# Investigation: The Memory Hierarchy

**From The Nature of Fast, Chapter 1**

This notebook lets you investigate the memory hierarchy on your own hardware. You'll see how access patterns dramatically affect performance—even when the algorithm is "the same."

[![Open In Colab](https://colab.research.google.com/assets/colab-badge.svg)](https://colab.research.google.com/github/ttsugriy/performance-book/blob/main/notebooks/tier2-experimental/01-memory-hierarchy.ipynb)

---

## Setup

First, let's check our environment and import dependencies.

In [None]:
import numpy as np
import time
import platform
import matplotlib.pyplot as plt

print(f"Python: {platform.python_version()}")
print(f"NumPy: {np.__version__}")
print(f"Platform: {platform.platform()}")
print(f"Processor: {platform.processor()}")

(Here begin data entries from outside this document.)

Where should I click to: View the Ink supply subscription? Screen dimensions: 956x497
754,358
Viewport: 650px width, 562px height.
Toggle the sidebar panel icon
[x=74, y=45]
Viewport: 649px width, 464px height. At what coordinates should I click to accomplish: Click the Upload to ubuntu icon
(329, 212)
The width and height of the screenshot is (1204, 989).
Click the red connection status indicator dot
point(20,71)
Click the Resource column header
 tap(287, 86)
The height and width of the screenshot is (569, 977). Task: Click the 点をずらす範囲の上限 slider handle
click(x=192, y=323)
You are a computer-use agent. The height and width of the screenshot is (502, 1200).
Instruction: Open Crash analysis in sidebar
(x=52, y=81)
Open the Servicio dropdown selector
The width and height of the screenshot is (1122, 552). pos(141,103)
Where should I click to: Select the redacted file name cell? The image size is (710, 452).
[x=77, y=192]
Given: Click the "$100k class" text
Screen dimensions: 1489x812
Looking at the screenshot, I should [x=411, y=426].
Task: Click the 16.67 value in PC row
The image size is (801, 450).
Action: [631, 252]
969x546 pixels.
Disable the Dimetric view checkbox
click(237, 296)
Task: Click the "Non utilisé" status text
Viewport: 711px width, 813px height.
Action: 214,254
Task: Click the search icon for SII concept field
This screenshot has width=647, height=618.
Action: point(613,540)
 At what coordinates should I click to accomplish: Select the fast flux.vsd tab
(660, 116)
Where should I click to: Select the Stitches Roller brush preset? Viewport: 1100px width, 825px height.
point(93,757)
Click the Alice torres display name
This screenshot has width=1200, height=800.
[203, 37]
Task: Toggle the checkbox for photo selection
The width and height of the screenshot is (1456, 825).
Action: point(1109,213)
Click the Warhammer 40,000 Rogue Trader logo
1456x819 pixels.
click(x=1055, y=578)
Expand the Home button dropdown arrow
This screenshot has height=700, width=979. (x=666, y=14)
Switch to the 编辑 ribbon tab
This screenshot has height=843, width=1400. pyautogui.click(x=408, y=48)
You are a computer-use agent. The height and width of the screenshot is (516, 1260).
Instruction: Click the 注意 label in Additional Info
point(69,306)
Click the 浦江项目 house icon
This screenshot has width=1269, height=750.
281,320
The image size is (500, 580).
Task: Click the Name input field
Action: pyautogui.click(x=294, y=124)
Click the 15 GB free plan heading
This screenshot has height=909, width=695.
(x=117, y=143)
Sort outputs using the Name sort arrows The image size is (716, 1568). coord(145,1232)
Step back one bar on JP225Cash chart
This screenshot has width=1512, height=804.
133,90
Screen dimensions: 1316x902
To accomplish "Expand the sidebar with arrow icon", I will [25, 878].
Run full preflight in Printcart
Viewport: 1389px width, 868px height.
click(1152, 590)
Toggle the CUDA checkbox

## Investigation 1: Sequential vs Random Access

Let's measure how access pattern affects performance for summing an array.

**Hypothesis (RAM model)**: Both should be the same—we're accessing the same elements.

**Hypothesis (Memory hierarchy)**: Sequential should be much faster due to caching and prefetching.

In [None]:
def benchmark_access_patterns(n=100_000_000, num_runs=5):
    """Compare sequential vs random array access."""
    
    # Create array and random indices
    print(f"Creating array of {n:,} elements ({n * 8 / 1e9:.2f} GB)...")
    arr = np.arange(n, dtype=np.int64)
    indices = np.random.permutation(n).astype(np.int64)
    
    # Warmup
    _ = arr.sum()
    _ = arr[indices[:1000]].sum()
    
    # Benchmark sequential access
    print("\nBenchmarking sequential access...")
    seq_times = []
    for i in range(num_runs):
        start = time.perf_counter()
        total_seq = arr.sum()
        seq_times.append(time.perf_counter() - start)
        print(f"  Run {i+1}: {seq_times[-1]:.4f}s")
    
    # Benchmark random access
    print("\nBenchmarking random access...")
    rand_times = []
    for i in range(num_runs):
        start = time.perf_counter()
        total_rand = arr[indices].sum()
        rand_times.append(time.perf_counter() - start)
        print(f"  Run {i+1}: {rand_times[-1]:.4f}s")
    
    # Verify correctness
    assert total_seq == total_rand, "Results don't match!"
    
    # Report results
    seq_mean = np.mean(seq_times)
    rand_mean = np.mean(rand_times)
    
    print("\n" + "="*50)
    print(f"Sequential: {seq_mean:.4f}s (±{np.std(seq_times):.4f}s)")
    print(f"Random:     {rand_mean:.4f}s (±{np.std(rand_times):.4f}s)")
    print(f"Ratio:      {rand_mean/seq_mean:.1f}× slower")
    print("="*50)
    
    return seq_times, rand_times

# Run the benchmark
seq_times, rand_times = benchmark_access_patterns()

### Discussion

You should see random access being 5-20× slower than sequential.

**Why?**

1. **Cache lines**: When you access one element, the CPU fetches a whole cache line (64 bytes = 8 int64s). Sequential access uses all 8; random access wastes 7.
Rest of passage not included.